The notion of reconfiguring a 4 processor design for an "unconventional" TMR and 4MR mode is introduced. Reconfiguration is implemented on the fly using a "reconfiguration instruction" with the "ON" operand in the normal program code. Processors and VL for TMR are chosen using metrics such as millions of instructions executed for processors and reliability of the VLs. The TMR or 4MR configuration can be "dissolved" by the same reconfiguration instruction with the "OFF" operand.

The major contribution is the Dynamic Reconfiguration of the processors at run time for enhanced Reliability (unlike all other systems where Reliability is always a decreasing function of time). The second contribution is that TMRs are built and dissolved during normal operation, unlike original TMRs which are hard wired for lifetime operation.

*Index Terms*—Multi-processors systems, Reliability, TMR/NMR systems, Reconfiguration, Design Profiles, Diagnosable Voters, Totally self-checking circuits.

## I. INTRODUCTION

*Multi-Processor Systems (MPS):* MPS can be broadly classified as Multiple Instruction Multiple Data stream (MIMD) or Single Instruction Multiple Data stream (SIMD) systems [1]. Multi-Processors System-on-chip (MPSoC) [2], with Network-on-Chip (NoC) infrastructure is a variant of MPS. It is now an important, well known and useful class of VLSI circuits, but does not belong in the SIMD or MIMD classification necessarily. The abundance of processors in SIMD, MIMD and MPSoC can be used to increase the reliability of computation at run-time. In this paper, a four processor system similar to QuadroCore [Figure 5.8 of [8]] is used for simplicity. The techniques derived in this paper can be used in ICs as well as PCBs.

*Fault classes:* A Fault is a hardware defect or a programming mistake [5]. Only hardware faults are considered here. An error is the manifestation of a fault. Various types of malfunctions have been identified in the literature. These

include intermittent failures, transient failures, soft errors, rapid fluctuations in power supply voltages, burst noise and common mode failures. Only single and multiple stuck-at permanent faults are usually considered.

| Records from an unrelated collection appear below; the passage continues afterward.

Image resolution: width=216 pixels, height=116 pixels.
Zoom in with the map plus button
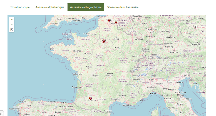[12, 20]
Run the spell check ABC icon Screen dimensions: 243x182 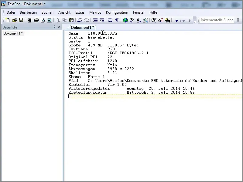pos(132,20)
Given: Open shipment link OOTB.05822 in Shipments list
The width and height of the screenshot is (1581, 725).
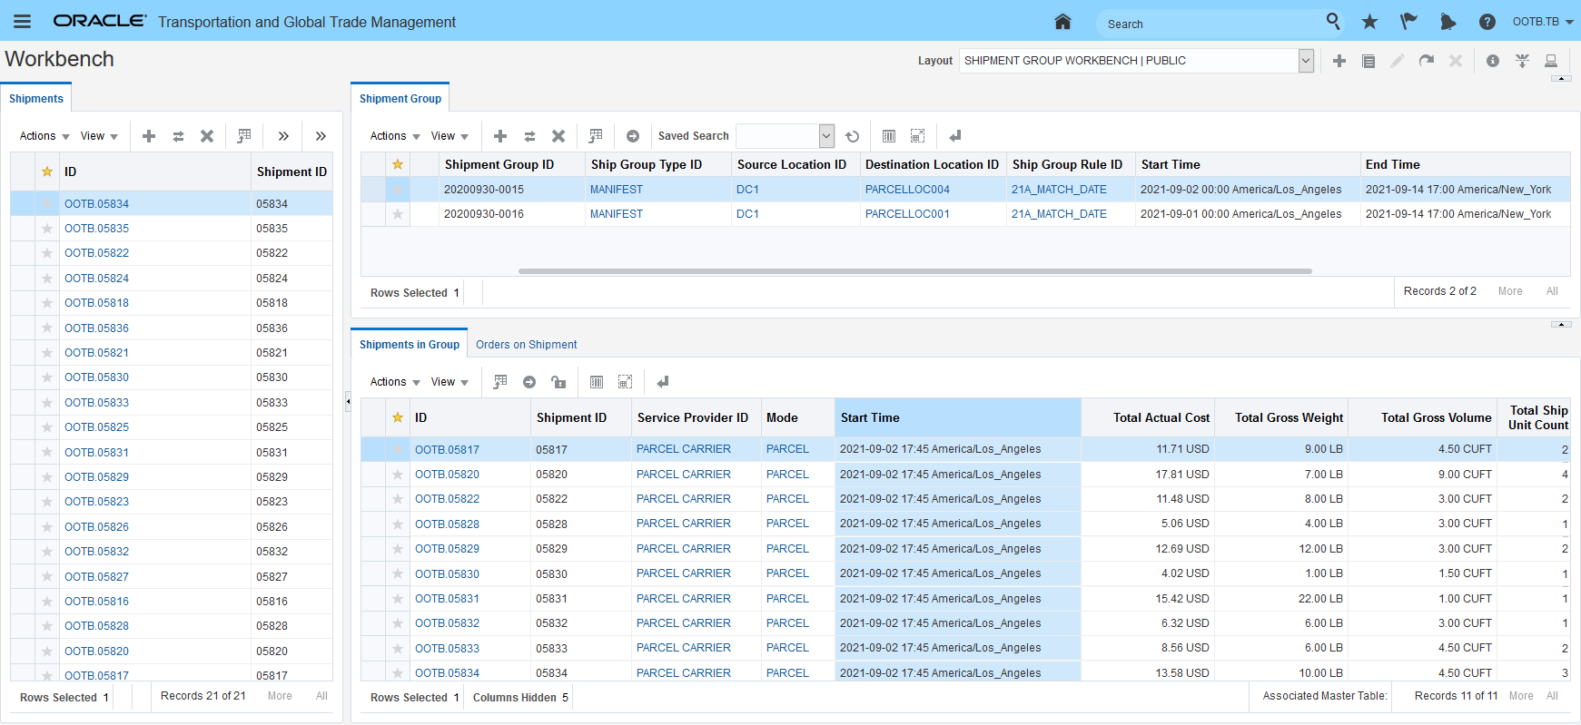Looking at the screenshot, I should click(x=96, y=253).
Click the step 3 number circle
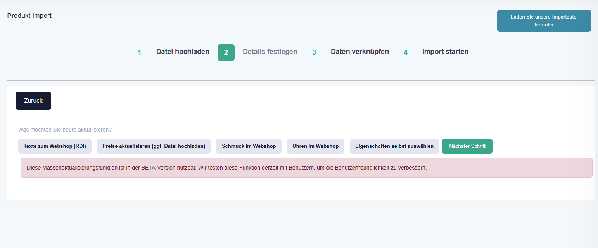Screen dimensions: 598x248 314,52
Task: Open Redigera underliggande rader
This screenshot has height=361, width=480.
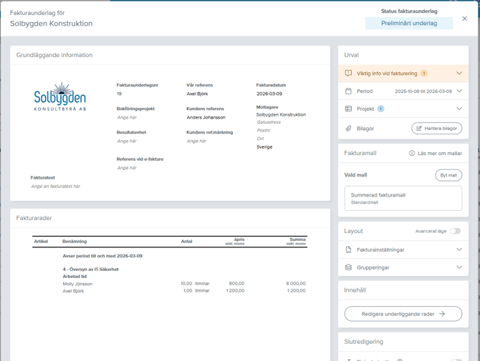Action: point(403,314)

*TMR and NMR:* Triple Modular Redundancy (TMR) and N-Modular Redundancy (NMR) are widely used redundancy techniques in the design of highly dependable systems [9,5]. A wide variety of applications deploying such techniques can be found in [4]. In traditional systems, the TMR/NMR modules and voting logic modules are "*hard-wired*" throughout the operational lifetime of entire system. Such hard-wiring results in poor reliability in the later stages of system operation. This paper provides the technique to configure and deconfigure TMR or NMR systems on-the-fly, so as to increase/lower the reliability as much as is desired and possible.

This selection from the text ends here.